Expression of the cystic fibrosis transmembrane conductance regulator gene can be regulated by protein kinase C
Gene Expression Regulation, Neoplastic
Protein Kinase C
Epithelial cells utilize at least two types of apical Cl- channels, the cAMP-activated cystic fibrosis transmembrane conductance regulator (CFTR) and the Ca2+/calmodulin-dependent Cl- channel. While phorbal ester (PMA) activates only CFTR-dependent Cl- secretion and the Ca2+ ionophore A23187 only the Ca2+/calmodulin-dependent Cl- secretion, PMA and A23187 share the ability to down-regulate expression of the CFTR gene at the transcriptional level. Since both PMA and A23187 can activate protein kinases, we hypothesized that protein kinase pathways may be involved in the regulation of CFTR gene expression.
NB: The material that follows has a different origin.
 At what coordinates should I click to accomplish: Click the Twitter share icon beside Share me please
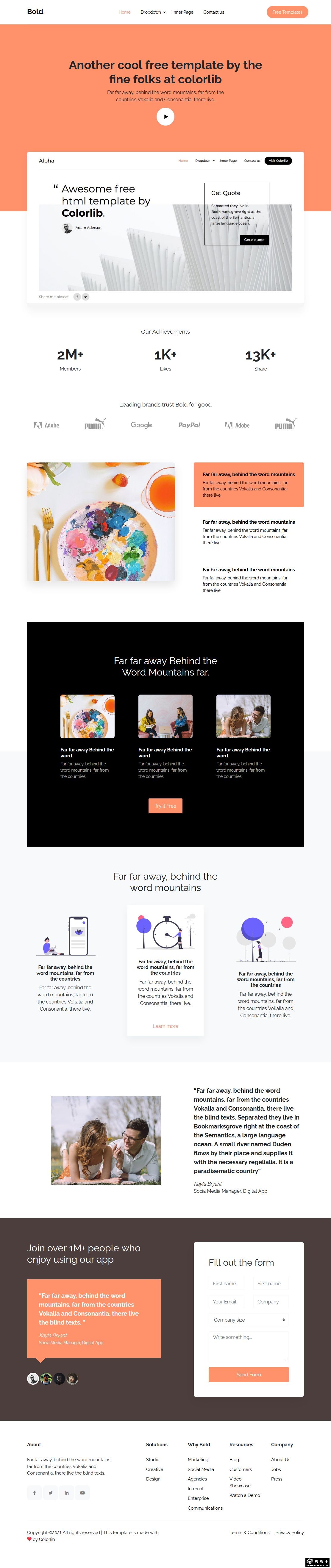[x=86, y=297]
Exposure of HT-29 human colon carcinoma cells to the protein kinase C activator SC9 down-regulated CFTR mRNA levels in a dose-dependent fashion, similar to that seen with PMA. The reduction in CFTR transcript levels by SC9 and PMA was blocked by H7, an inhibitor of protein kinases. In a similar fashion, the down-regulation of CFTR transcript levels by A23187 was blocked by H7 as well as staurosporine, another protein kinase inhibitor. Interestingly, both H7 and staurosporine themselves increased CFTR mRNA levels. Quantification of CFTR gene transcription rate showed a reduction by SC9 (similar to that with PMA and A23187) that was prevented by H7 and that H7 by itself increased CFTR transcription. Together, these observations suggest that protein kinase pathways, likely including protein kinase C, are involved in the regulation of CFTR gene expression, with activation or inhibition of protein kinase activity down-regulating or up-regulating CFTR gene expression, respectively.